Metadata-Version: 2.1
Name: factiva-news
Version: 0.2.4
Summary: Python package to interact with Factiva news-related APIs. Services are described in the Dow Jones Developer Platform.
Home-page: https://developer.dowjones.com/
Author: Dow Jones Customer Engineers
Author-email: customer.solutions@dowjones.com
License: MIT
Project-URL: GitHub, https://github.com/dowjones/factiva-news-python
Project-URL: Documentation, https://factiva-news-python.readthedocs.io/
Project-URL: Bug Tracker, https://github.com/dowjones/factiva-news-python/issues
Keywords: news,news aggregator,risk,compliance,nlp,alternative data,factiva,trading news,market movers
Classifier: Development Status :: 4 - Beta
Classifier: Intended Audience :: Science/Research
Classifier: Intended Audience :: Financial and Insurance Industry
Classifier: Operating System :: OS Independent
Classifier: Topic :: Office/Business :: News/Diary
Classifier: Topic :: Office/Business :: Financial :: Investment
Classifier: Topic :: Scientific/Engineering :: Artificial Intelligence
Classifier: License :: OSI Approved :: MIT License
Classifier: Programming Language :: Python :: 3.7
Classifier: Programming Language :: Python :: 3.8
Classifier: Programming Language :: Python :: 3.9
Classifier: Programming Language :: Python :: 3.10
Requires-Python: >=3.7
Description-Content-Type: text/x-rst
License-File: LICENSE
Requires-Dist: factiva-core (>=0.2.3)
Requires-Dist: fastavro
Requires-Dist: google-cloud-core
Requires-Dist: google-cloud-pubsub
Requires-Dist: google-cloud-bigquery
Requires-Dist: pymongo

Dow Jones Factiva News Python Library
#####################################
.. image:: https://github.com/dowjones/factiva-news-python/actions/workflows/master_test_publish.yml/badge.svg

This library simplifies the integration to Factiva API services for news-related services.

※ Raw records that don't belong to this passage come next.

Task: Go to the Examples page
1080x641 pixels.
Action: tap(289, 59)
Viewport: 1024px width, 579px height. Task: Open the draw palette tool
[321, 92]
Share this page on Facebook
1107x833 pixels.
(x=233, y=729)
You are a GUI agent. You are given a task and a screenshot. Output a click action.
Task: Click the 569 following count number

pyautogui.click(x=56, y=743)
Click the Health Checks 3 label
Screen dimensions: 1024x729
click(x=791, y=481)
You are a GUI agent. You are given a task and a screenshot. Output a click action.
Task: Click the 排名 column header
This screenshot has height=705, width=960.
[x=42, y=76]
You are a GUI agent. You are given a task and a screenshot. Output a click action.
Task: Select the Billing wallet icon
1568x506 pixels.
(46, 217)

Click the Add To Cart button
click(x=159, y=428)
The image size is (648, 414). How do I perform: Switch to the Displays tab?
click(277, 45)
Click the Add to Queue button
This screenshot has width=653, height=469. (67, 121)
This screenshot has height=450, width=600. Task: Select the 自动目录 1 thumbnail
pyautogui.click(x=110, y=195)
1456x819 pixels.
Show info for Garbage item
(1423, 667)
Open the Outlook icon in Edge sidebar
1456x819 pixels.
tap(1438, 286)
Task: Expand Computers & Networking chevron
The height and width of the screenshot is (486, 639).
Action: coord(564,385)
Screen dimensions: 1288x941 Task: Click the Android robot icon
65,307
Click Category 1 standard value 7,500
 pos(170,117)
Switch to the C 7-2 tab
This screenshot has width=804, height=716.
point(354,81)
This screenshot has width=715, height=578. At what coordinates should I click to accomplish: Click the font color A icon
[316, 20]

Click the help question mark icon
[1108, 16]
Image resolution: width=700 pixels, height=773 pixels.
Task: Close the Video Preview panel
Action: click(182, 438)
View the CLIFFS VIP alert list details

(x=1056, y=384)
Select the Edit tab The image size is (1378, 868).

The following services are currently implemented.

* **Snapshots**: Allows to run each snapshot creation, monitoring, download and local exploration, in an individual manner. Also allows to run the whole process within a single method.
* **Streams**: In addition to creating and getting stream details, contains the methods to easily implement a stream listener and push the content to other locations appropriate for high-available setups.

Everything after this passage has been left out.